TO-DO LIST>
(1) In the article on Jim Rousmaniere's book about fresh water, how long did the project take?
(2) Using the article on Jim Rousmaniere's book about fresh water, explain in one to three sentences why Rousmaniere acts as narrator without making the narrative about himself.
(3) Write a continuation of the article on Jim Rousmaniere's book about fresh water, starting after its last sentence.

TEXT>
------
The concept of aspiring artists and authors contemplating their works in the serenity of the woods alongside a brook — babbling or otherwise — may be a bit hackneyed, but it is prevalent.
For first-time book author Jim Rousmaniere of Roxbury, that motif is a catalyst in “Water Connections: What Fresh Water Means to Us, What We Mean to Water.”
The twist here is that instead of acting as inspiration for a book, the brook itself becomes the central subject. Time spent by a brook near his house energized Rousmaniere to explore the interactions of fresh water, nature and humans, exploring how they affect each other. It turned into a six-year project.
The core of his research centers on the Monadnock Region and the Northeast, though it’s not limited to this area. He highlights the connections of water and people through stories and interviews of naturalists, scientists, artists, government regulators, those in the fishing industry and ordinary observers. He cites articles and books compiled by experts. Rousmaniere is the narrator, spreading out the information he has gathered as opposed to what he calls authorial imposition.
“I took from that the idea that I could insert myself into the narrative without making the narrative about me. I desperately did not want it to be about me; I wanted it to be about the subject,” he says.
------
RECORD EXTRACTS>

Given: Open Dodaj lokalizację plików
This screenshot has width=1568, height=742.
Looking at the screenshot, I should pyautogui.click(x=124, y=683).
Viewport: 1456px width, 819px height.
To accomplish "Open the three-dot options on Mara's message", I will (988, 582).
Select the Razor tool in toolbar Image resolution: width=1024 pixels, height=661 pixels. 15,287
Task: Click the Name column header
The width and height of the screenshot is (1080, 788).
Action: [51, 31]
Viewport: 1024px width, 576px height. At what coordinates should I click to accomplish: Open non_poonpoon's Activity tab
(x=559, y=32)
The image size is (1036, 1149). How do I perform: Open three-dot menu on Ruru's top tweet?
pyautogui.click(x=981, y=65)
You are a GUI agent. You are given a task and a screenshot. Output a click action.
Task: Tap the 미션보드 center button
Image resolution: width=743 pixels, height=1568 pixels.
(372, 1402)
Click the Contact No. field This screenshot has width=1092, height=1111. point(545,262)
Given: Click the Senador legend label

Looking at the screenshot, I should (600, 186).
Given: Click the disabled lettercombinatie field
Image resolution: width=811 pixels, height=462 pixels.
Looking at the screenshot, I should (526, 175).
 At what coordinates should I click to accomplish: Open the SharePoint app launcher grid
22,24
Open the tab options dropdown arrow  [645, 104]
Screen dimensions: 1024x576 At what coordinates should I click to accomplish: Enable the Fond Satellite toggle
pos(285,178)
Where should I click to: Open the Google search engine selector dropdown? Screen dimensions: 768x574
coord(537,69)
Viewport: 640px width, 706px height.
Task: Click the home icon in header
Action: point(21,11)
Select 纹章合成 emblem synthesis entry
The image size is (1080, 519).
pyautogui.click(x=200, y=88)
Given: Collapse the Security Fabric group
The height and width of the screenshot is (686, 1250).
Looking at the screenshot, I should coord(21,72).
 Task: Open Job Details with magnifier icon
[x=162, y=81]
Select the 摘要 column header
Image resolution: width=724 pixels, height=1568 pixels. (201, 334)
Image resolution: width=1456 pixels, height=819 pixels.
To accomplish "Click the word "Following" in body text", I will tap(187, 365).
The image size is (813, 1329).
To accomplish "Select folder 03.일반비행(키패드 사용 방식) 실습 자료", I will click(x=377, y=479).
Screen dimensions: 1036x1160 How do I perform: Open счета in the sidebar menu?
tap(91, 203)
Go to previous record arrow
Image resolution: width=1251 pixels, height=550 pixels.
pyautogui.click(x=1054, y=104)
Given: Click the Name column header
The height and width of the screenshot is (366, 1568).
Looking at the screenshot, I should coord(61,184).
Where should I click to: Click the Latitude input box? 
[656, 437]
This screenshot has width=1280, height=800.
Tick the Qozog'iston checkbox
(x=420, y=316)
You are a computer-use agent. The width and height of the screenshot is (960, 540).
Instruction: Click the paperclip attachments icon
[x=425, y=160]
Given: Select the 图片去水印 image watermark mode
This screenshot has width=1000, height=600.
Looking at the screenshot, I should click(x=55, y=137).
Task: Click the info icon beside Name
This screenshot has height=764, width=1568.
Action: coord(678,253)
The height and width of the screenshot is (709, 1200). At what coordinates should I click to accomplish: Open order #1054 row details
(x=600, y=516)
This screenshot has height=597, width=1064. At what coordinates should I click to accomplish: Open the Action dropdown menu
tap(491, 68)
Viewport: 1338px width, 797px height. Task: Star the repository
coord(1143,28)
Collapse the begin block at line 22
------
EXERCISE RESPONSES>
(1) It turned into a six-year project.

(2) Rousmaniere wanted the book to focus on its subject rather than on him, so he places himself in the narrative only to lay out the information he gathered. He says he desperately did not want it to be about him.

(3)
He takes readers on journeys to various bodies of water, starting with the 4-mile-long stream that’s a half-mile from his own home. Called Roaring Brook, the inconspicuous stream plays a recurring role in the book, and Rousmaniere serves as escort and guide, pointing out its characteristics, step by step. “I wondered, if water could define the character of a town by helping keep it green, what else could it mean to us?” he writes on the first page of the introduction. “Our connections to water — and our connections among ourselves when we’re around water — are many and complex and occasionally difficult.”
Rousmaniere first dipped his toes in the relationships between water, people and environment decades ago, when he helped design irrigation canals in India as a member of the Peace Corps. He first wrote about Roaring Brook as part of Roxbury’s bicentennial in 2012, a year before he retired after 32 years at The Sentinel, as editor and president. Though the progression of retired editor to author isn’t novel, it wasn’t a direct route.
“It wasn’t on my mind,” Rousmaniere says. “(The bicentennial research) got me thinking about water, but I didn’t, at that point, think I would be taking the matter beyond a short article in a bicentennial booklet.”
Rousmaniere has been involved in numerous endeavors since retiring — selectman, beekeeper, president of the Board of Trustees of the Historical Society of Cheshire County among them. He’s written articles, for The Sentinel and The Boston Globe, including a dive into the socioeconomic consequences of the closing of the Vermont Yankee nuclear power plant in Vernon, Vt. But as he spent quiet time brook-side, the idea for a book took hold.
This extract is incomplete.